I know why you clicked on the headline. You’re wondering, “what exactly is this game?” I had the very same question, which is why I wanted to do more research on this PlayStation 4 exclusive in development at Q-Games. As it turns out, The Tomorrow Children appears to be a unique, extraordinary mix of genres, set within a decidedly creepy – yet thoroughly mesmerizing – Soviet-like environment in an alternate 1960’s reality. There are distinct elements of multiplayer and social gaming in this post-apocalyptic landscape and players will have to work together to survive and flourish. Perhaps the most intriguing aspect of the production is the singular atmosphere and precisely how we go about navigating its many dangers.
The entire world seems encased in a bizarre white shell of sorts; this is simply called the “Void” and just about everything, including humanity, has already been lost to it. The problem is that massive monsters called Izverg patrol the Void, so humans are in a constant battle with these creatures…which is symbolic because these monsters are actually manifestations of mankind’s deepest fears. Yes, there’s a definite philosophical bent to this one. The humans that have survived have created strange avatars, or projection clones, to protect themselves as they traverse the Void. These clones are in the shape of children (again, for a very philosophical reason) and they attempt to find islands created by man’s hopes and dreams, which can be mined for precious resources.
It’s also a rescue mission of sorts because adventurers will happen across Matryoshkas, dolls that contain the essences of lost souls. If you can snag these and return them to safety, advanced technology can return the Matryoshkas back into living beings. To encompass this extremely odd world, the developers are going out on a limb with the graphical production: They’re utilizing what is called Cascaded Voxel Cone Ray-Tracing to build a game that reminds one of handmade stop-motion animation. So, when you’re playing, it almost feels as if you’re inside an old-fashioned cartoon (ala Gumby, only without the stretchiness), and you should appreciate the gorgeous design, highlighted by beautiful character design and wonderfully imaginative scenery. It’s very Tim Burton-esque, I think.
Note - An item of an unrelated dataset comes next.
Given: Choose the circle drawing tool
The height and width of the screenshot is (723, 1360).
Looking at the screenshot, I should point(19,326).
Gameplay is pretty straightforward, as your clone can run, jump, and work to harvest those precious materials. You’ll also have to pay attention to your surroundings, as the darkness can be mortally dangerous; your clone actually starts to disintegrate if it wanders too long in the dark. The idea is to make enough trips into the Void and gather enough resources so your town grows and expands. Saving those Matryoshkas will go a long way toward accomplishing this goal, too. In this way, it has a Sim City vibe in its approach to growth and success; only here, you actually need to get down and dirty when getting your resources. You’ll use a pickaxe to mine what you need, and you’ll locate various veins of ore and other minerals. But of course, the more you dig and the deeper you go, the darker it gets, so…
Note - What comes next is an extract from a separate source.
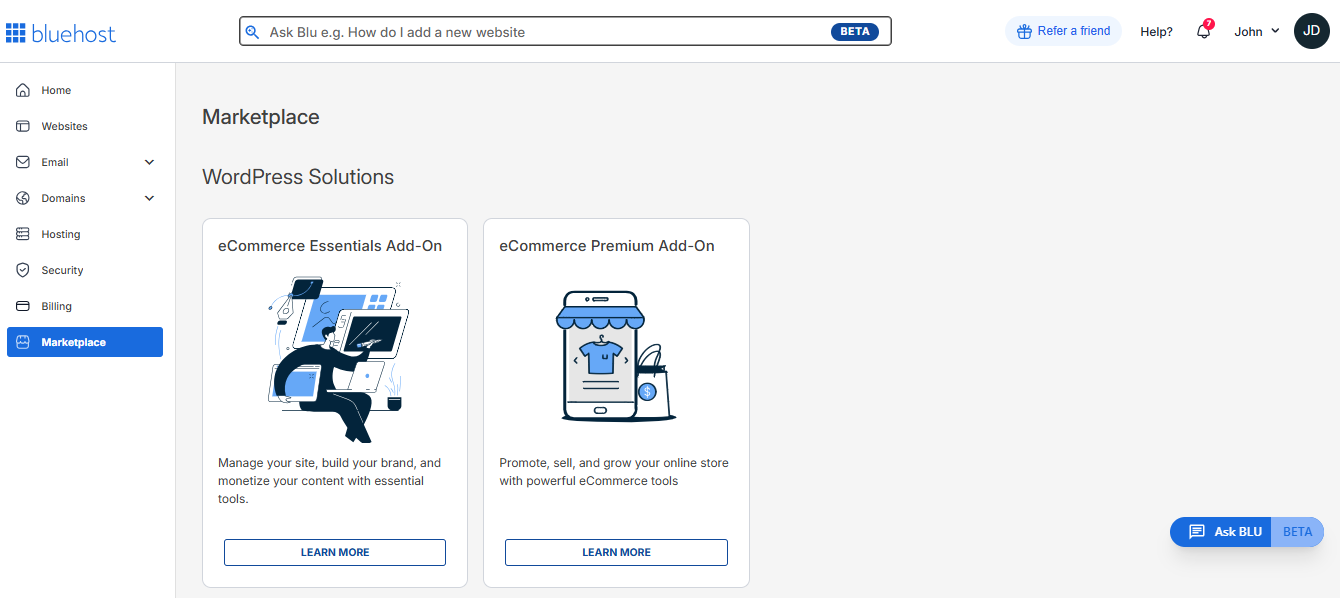1340x598 pixels.
Task: Select the Marketplace icon in the sidebar
Action: [x=22, y=342]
You won’t be the only one out there, obviously, and more clones working in the Void means more opportunities for resources. You can interact with other clones via simple gestures, and you can even sacrifice a bit of your own health to heal them if they’re in trouble. The Izverg will be a constant terror and yeah, they’re kinda like Godzillas that can cause a tremendous amount of damage in a short span of time. This is where you put aside your pickaxe and take up a rocket launcher or other weapon to fend them off. If you and your fellow clones can manage to bring down an Izverg, it will become a crystallized corpse and as such, an exceedingly valuable mining resource. The bigger the danger, the bigger the payoff. You might even locate some handy-dandy new tools and other machinery as you dig and mine, which can the be used to your advantage in town.
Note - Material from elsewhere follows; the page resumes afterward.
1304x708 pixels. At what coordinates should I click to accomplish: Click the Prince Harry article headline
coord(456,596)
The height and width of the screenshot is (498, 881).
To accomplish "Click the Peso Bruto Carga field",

As you progress, you’ll receive points that can be used for attribute upgrades, and you’ll also earn coupons that can be spent on better tools. Your basic tools have a lifespan, as you might expect, and besides, the rampaging Izverg will demand better and better weaponry. Just never forget that this is a collective effort: Your Ministry assessments are critical, so you’ll always have to concern yourself with the greater good. The community’s welfare depends on everyone working together, so you have to keep that in mind when you set out. In the end, The Tomorrow Children is a hugely ambitious and original title that blends strategy, Minecraft-like gameplay, action/adventure and role-playing elements into a really appealing package. Look for it to arrive on PS4 later this year.